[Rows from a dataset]
· · · · ·

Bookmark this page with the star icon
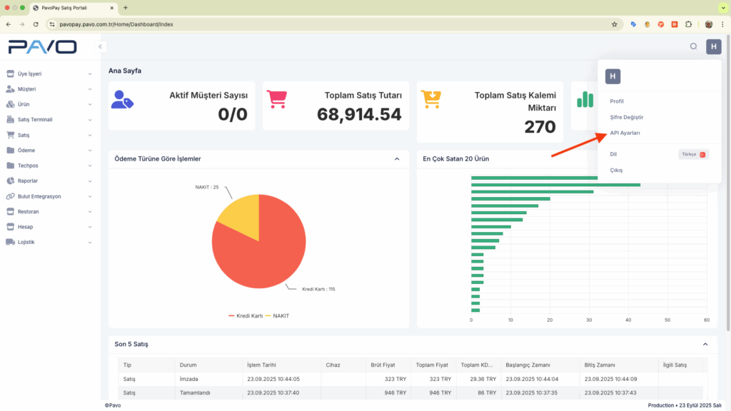Screen dimensions: 731x411 click(614, 24)
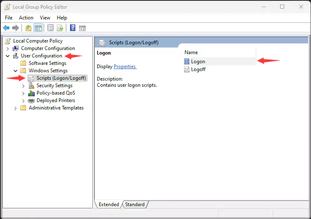The image size is (311, 219).
Task: Open the View menu
Action: coord(45,18)
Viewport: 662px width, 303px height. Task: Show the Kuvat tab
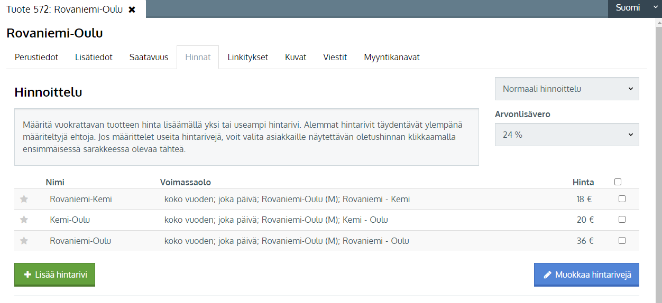pyautogui.click(x=296, y=58)
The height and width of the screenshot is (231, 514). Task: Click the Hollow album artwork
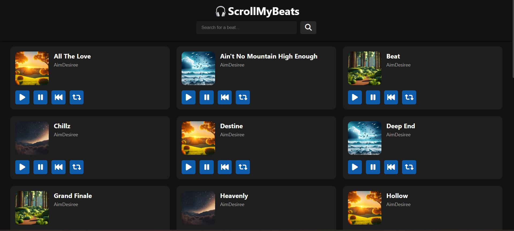[x=365, y=208]
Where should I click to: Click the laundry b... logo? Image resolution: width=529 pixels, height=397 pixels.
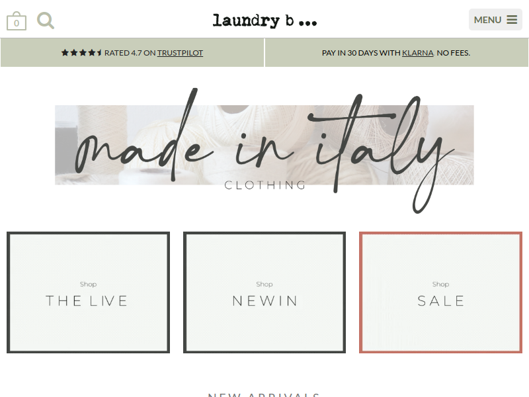click(x=265, y=21)
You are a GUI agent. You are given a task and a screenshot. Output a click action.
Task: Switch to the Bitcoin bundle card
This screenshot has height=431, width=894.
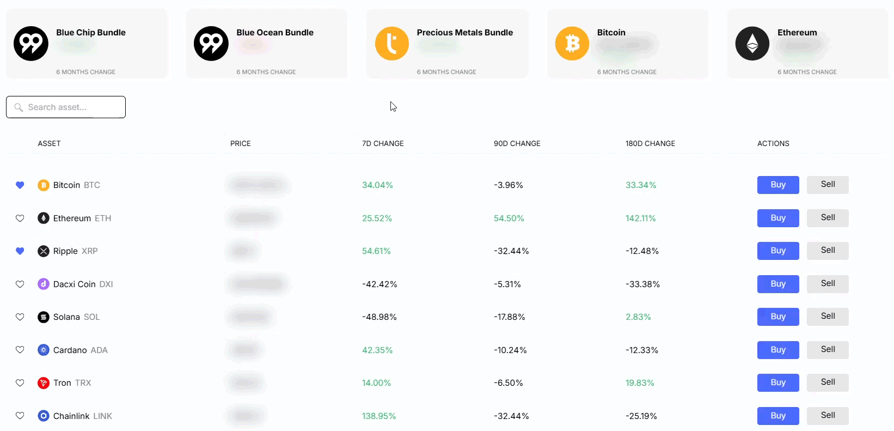click(627, 44)
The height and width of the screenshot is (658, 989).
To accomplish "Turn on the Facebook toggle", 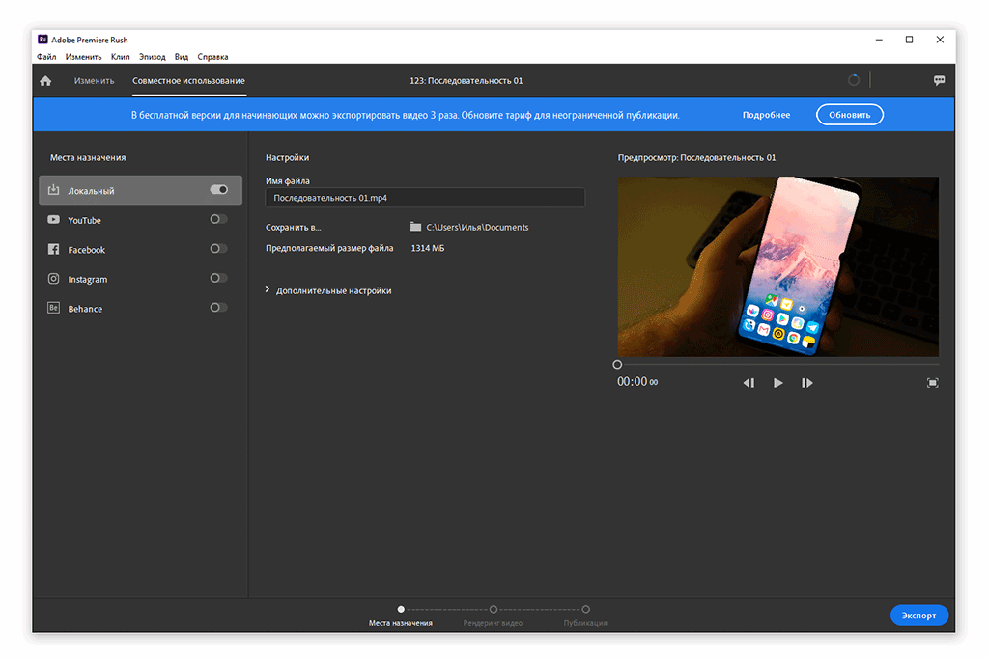I will pos(219,249).
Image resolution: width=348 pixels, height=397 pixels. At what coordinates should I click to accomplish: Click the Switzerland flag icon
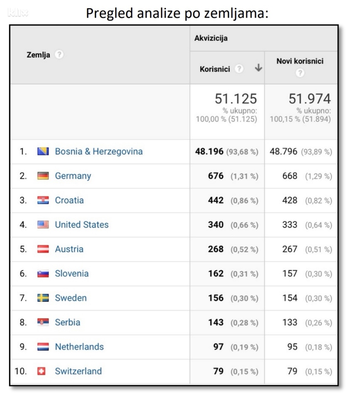tap(42, 371)
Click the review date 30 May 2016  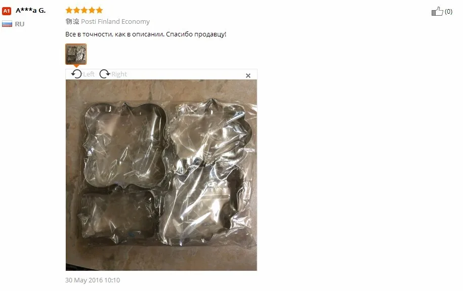[93, 280]
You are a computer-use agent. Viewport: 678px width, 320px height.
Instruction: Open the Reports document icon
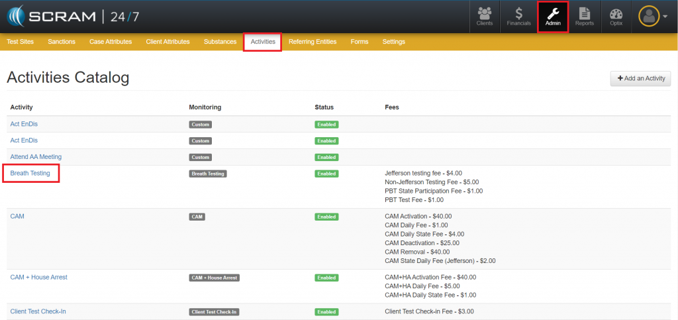[584, 17]
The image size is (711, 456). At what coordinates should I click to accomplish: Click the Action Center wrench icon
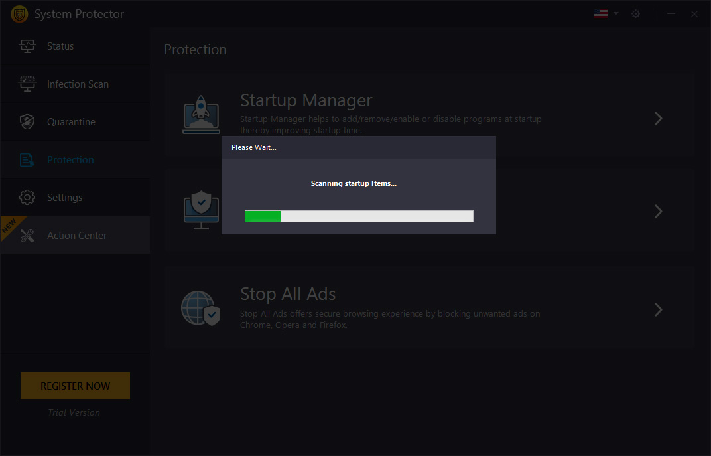[27, 235]
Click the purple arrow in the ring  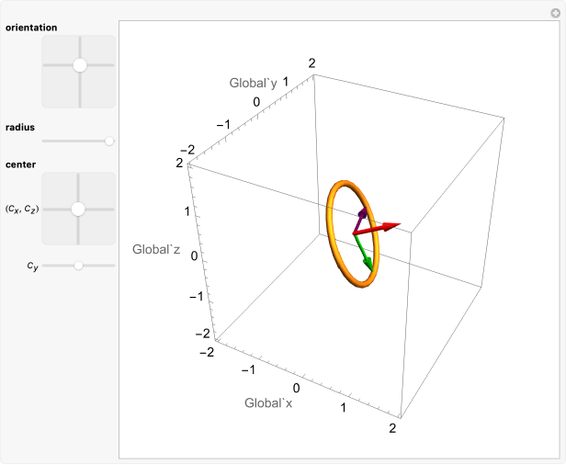[361, 215]
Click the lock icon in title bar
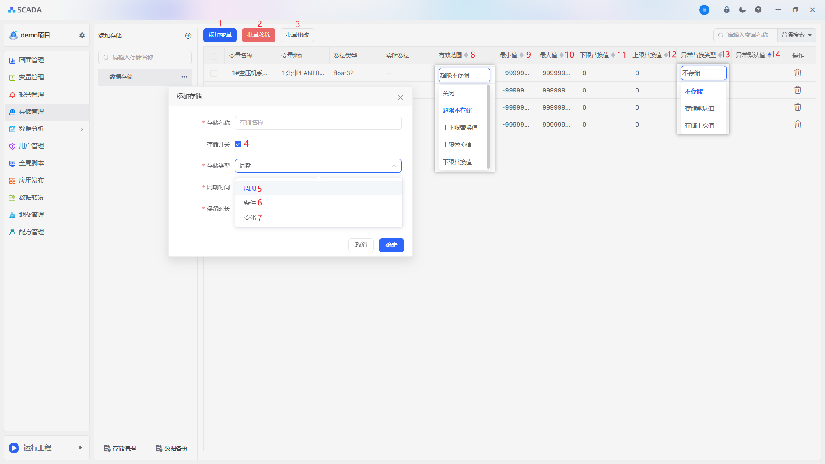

· · · · ·

### Task details
From the items above, pull out every line that contains the word "Open", treating uppercase and lowercase as different.

### Final result
Task: Open the View menu
Instruction: Open the Reports document icon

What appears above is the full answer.